National Center for Biotechnology, Spain
Ana Falcón completed her PhD in Molecular Biology and Science at Autonomous University, Madrid. During her scientific career, she has studied molecular biology of several respiratory viruses of clinical significance as influenza virus, SARS-CoV and other coronaviruses. She has worked on virus reverse genetics, functional analysis of viral and cellular proteins, and molecular diagnosis of virus in clinical samples and on animal models to study viral pathogenesis. She is developing and coordinating an international multidisciplinary project including physicians, microbiologists, molecular virologists and bioinformatics. She is a Reviewer for several scientific journals and has trained PhD and master students.

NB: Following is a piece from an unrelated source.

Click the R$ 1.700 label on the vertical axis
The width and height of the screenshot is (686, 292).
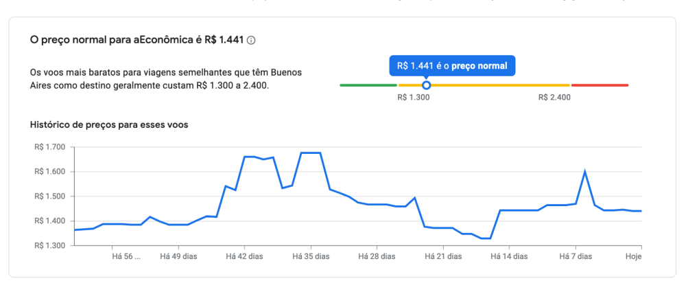49,147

Influenza A virus (IAV) infection can be severe or even lethal in toddlers, the elderly and patients with certain medical conditions. Infection of apparently healthy individuals nonetheless accounts for many severe disease cases and deaths, suggesting that viruses with increased pathogenicity co-circulate with pandemic or epidemic viruses. Looking for potential virulence factors, we have identified a viral genetic determinant that contributes to infection outcome. A polymerase mutation identified in a fatal IAV case, when introduced into two different recombinant virus backbones, led to reduced defective viral genomes (DGs) production and increased pathogenesis in mice. These data provide genetic support for the association of pathogenicity and low DGs accumulation induced by mutations present in pathogenic viruses circulating in humans. Testing this association, we performed a genomic analysis of viruses isolated from a cohort of previously healthy individuals who suffered highly severe IAV infection requiring admission to intensive care unit, and patients with fatal outcome who additionally showed underlying medical conditions. These viruses were compared with those isolated from a cohort of mild IAV patients. Viruses from highly severe/fatal outcome patients showed significantly fewer DGs accumulation than control viruses, suggesting that low DGs abundance constitutes a new virulence viral pathogenic marker in humans, regardless of the mutations responsible.